→ **WHAT TO DO**
Return each of the rows below verbatim, with every line unchanged.

----- GIVEN ENTRIES -----

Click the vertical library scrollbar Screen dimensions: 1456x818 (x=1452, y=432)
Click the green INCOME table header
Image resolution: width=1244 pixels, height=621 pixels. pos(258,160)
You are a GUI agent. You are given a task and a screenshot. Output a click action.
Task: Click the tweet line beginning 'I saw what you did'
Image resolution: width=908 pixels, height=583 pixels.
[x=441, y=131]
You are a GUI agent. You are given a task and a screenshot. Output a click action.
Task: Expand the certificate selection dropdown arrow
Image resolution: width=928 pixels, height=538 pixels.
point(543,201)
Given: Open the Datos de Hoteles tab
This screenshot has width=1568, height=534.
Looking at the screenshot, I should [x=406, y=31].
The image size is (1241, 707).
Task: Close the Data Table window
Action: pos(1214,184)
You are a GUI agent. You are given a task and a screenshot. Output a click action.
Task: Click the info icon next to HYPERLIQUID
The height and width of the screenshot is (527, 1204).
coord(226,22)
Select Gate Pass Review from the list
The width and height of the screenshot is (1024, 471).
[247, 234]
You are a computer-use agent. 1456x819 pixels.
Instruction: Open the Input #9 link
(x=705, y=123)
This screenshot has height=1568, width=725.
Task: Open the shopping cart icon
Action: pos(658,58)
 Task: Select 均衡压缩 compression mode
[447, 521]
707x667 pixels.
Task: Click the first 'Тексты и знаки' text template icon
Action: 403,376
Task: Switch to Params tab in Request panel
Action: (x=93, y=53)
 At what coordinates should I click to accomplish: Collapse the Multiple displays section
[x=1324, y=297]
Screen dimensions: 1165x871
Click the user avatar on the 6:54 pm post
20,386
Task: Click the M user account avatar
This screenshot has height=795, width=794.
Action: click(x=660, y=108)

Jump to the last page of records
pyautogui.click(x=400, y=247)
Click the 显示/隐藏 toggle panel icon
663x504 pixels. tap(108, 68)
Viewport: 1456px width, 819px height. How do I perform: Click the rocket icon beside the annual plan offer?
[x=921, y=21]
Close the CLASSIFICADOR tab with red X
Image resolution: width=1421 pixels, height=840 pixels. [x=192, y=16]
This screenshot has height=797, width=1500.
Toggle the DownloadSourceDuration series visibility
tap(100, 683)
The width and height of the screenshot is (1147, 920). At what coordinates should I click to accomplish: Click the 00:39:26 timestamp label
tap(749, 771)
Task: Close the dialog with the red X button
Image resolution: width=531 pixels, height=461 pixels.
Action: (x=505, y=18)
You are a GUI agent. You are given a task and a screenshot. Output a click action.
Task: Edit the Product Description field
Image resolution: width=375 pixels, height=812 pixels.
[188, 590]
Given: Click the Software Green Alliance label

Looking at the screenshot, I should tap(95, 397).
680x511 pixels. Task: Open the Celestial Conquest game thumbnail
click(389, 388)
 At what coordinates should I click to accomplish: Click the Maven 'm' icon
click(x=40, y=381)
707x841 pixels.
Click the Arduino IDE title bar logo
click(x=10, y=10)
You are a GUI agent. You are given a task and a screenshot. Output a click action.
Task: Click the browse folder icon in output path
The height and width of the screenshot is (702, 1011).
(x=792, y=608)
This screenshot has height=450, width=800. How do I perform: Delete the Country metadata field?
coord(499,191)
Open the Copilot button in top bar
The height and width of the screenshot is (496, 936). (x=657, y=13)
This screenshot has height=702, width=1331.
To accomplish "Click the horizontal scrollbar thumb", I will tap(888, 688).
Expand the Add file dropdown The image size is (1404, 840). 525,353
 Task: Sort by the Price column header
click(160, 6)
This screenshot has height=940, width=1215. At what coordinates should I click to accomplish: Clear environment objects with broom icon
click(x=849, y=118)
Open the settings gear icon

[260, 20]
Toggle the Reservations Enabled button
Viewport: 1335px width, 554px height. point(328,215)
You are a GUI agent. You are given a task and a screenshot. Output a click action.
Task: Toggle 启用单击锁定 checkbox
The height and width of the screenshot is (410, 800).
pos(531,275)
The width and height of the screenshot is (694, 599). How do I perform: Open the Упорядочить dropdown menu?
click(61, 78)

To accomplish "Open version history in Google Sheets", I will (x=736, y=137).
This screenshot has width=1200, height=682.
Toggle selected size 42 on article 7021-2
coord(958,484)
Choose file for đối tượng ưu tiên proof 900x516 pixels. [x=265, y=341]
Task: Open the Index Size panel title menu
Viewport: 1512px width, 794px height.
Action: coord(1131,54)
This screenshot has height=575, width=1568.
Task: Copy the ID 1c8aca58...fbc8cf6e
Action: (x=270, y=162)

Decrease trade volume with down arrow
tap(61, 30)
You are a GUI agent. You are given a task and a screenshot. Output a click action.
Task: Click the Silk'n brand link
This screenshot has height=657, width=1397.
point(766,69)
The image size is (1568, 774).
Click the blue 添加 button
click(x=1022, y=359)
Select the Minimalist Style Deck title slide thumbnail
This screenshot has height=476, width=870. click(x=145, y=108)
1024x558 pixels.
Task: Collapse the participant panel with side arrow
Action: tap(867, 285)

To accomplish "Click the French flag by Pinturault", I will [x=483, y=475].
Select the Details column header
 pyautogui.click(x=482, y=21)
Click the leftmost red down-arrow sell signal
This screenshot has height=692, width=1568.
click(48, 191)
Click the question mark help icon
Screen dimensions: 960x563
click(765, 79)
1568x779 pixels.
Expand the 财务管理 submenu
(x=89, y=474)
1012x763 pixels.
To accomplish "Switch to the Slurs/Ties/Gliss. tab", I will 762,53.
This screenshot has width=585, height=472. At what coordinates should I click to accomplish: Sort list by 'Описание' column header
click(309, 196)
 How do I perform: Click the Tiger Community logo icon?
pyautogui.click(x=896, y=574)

-----

→ **EXERCISE OUTPUT**
Click the vertical library scrollbar Screen dimensions: 1456x818 (x=1452, y=432)
Click the green INCOME table header
Image resolution: width=1244 pixels, height=621 pixels. pos(258,160)
You are a GUI agent. You are given a task and a screenshot. Output a click action.
Task: Click the tweet line beginning 'I saw what you did'
Image resolution: width=908 pixels, height=583 pixels.
[x=441, y=131]
You are a GUI agent. You are given a task and a screenshot. Output a click action.
Task: Expand the certificate selection dropdown arrow
Image resolution: width=928 pixels, height=538 pixels.
point(543,201)
Given: Open the Datos de Hoteles tab
This screenshot has width=1568, height=534.
Looking at the screenshot, I should [x=406, y=31].
The image size is (1241, 707).
Task: Close the Data Table window
Action: pos(1214,184)
You are a GUI agent. You are given a task and a screenshot. Output a click action.
Task: Click the info icon next to HYPERLIQUID
The height and width of the screenshot is (527, 1204).
coord(226,22)
Select Gate Pass Review from the list
The width and height of the screenshot is (1024, 471).
[247, 234]
You are a computer-use agent. 1456x819 pixels.
Instruction: Open the Input #9 link
(x=705, y=123)
This screenshot has height=1568, width=725.
Task: Open the shopping cart icon
Action: pos(658,58)
 Task: Select 均衡压缩 compression mode
[447, 521]
707x667 pixels.
Task: Click the first 'Тексты и знаки' text template icon
Action: 403,376
Task: Switch to Params tab in Request panel
Action: (x=93, y=53)
 At what coordinates should I click to accomplish: Collapse the Multiple displays section
[x=1324, y=297]
Screen dimensions: 1165x871
Click the user avatar on the 6:54 pm post
20,386
Task: Click the M user account avatar
This screenshot has height=795, width=794.
Action: click(x=660, y=108)

Jump to the last page of records
pyautogui.click(x=400, y=247)
Click the 显示/隐藏 toggle panel icon
663x504 pixels. tap(108, 68)
Viewport: 1456px width, 819px height. How do I perform: Click the rocket icon beside the annual plan offer?
[x=921, y=21]
Close the CLASSIFICADOR tab with red X
Image resolution: width=1421 pixels, height=840 pixels. [x=192, y=16]
This screenshot has height=797, width=1500.
Toggle the DownloadSourceDuration series visibility
tap(100, 683)
The width and height of the screenshot is (1147, 920). At what coordinates should I click to accomplish: Click the 00:39:26 timestamp label
tap(749, 771)
Task: Close the dialog with the red X button
Image resolution: width=531 pixels, height=461 pixels.
Action: (x=505, y=18)
You are a GUI agent. You are given a task and a screenshot. Output a click action.
Task: Edit the Product Description field
Image resolution: width=375 pixels, height=812 pixels.
[188, 590]
Given: Click the Software Green Alliance label

Looking at the screenshot, I should tap(95, 397).
680x511 pixels. Task: Open the Celestial Conquest game thumbnail
click(389, 388)
 At what coordinates should I click to accomplish: Click the Maven 'm' icon
click(x=40, y=381)
707x841 pixels.
Click the Arduino IDE title bar logo
click(x=10, y=10)
You are a GUI agent. You are given a task and a screenshot. Output a click action.
Task: Click the browse folder icon in output path
The height and width of the screenshot is (702, 1011).
(x=792, y=608)
This screenshot has height=450, width=800. How do I perform: Delete the Country metadata field?
coord(499,191)
Open the Copilot button in top bar
The height and width of the screenshot is (496, 936). (x=657, y=13)
This screenshot has height=702, width=1331.
To accomplish "Click the horizontal scrollbar thumb", I will tap(888, 688).
Expand the Add file dropdown The image size is (1404, 840). 525,353
 Task: Sort by the Price column header
click(160, 6)
This screenshot has height=940, width=1215. At what coordinates should I click to accomplish: Clear environment objects with broom icon
click(x=849, y=118)
Open the settings gear icon

[260, 20]
Toggle the Reservations Enabled button
Viewport: 1335px width, 554px height. point(328,215)
You are a GUI agent. You are given a task and a screenshot. Output a click action.
Task: Toggle 启用单击锁定 checkbox
The height and width of the screenshot is (410, 800).
pos(531,275)
The width and height of the screenshot is (694, 599). How do I perform: Open the Упорядочить dropdown menu?
click(61, 78)

To accomplish "Open version history in Google Sheets", I will (x=736, y=137).
This screenshot has width=1200, height=682.
Toggle selected size 42 on article 7021-2
coord(958,484)
Choose file for đối tượng ưu tiên proof 900x516 pixels. [x=265, y=341]
Task: Open the Index Size panel title menu
Viewport: 1512px width, 794px height.
Action: coord(1131,54)
This screenshot has height=575, width=1568.
Task: Copy the ID 1c8aca58...fbc8cf6e
Action: (x=270, y=162)

Decrease trade volume with down arrow
tap(61, 30)
You are a GUI agent. You are given a task and a screenshot. Output a click action.
Task: Click the Silk'n brand link
This screenshot has height=657, width=1397.
point(766,69)
The image size is (1568, 774).
Click the blue 添加 button
click(x=1022, y=359)
Select the Minimalist Style Deck title slide thumbnail
This screenshot has height=476, width=870. click(x=145, y=108)
1024x558 pixels.
Task: Collapse the participant panel with side arrow
Action: tap(867, 285)

To accomplish "Click the French flag by Pinturault", I will [x=483, y=475].
Select the Details column header
 pyautogui.click(x=482, y=21)
Click the leftmost red down-arrow sell signal
This screenshot has height=692, width=1568.
click(48, 191)
Click the question mark help icon
Screen dimensions: 960x563
click(765, 79)
1568x779 pixels.
Expand the 财务管理 submenu
(x=89, y=474)
1012x763 pixels.
To accomplish "Switch to the Slurs/Ties/Gliss. tab", I will 762,53.
This screenshot has width=585, height=472. At what coordinates should I click to accomplish: Sort list by 'Описание' column header
click(309, 196)
 How do I perform: Click the Tiger Community logo icon?
pyautogui.click(x=896, y=574)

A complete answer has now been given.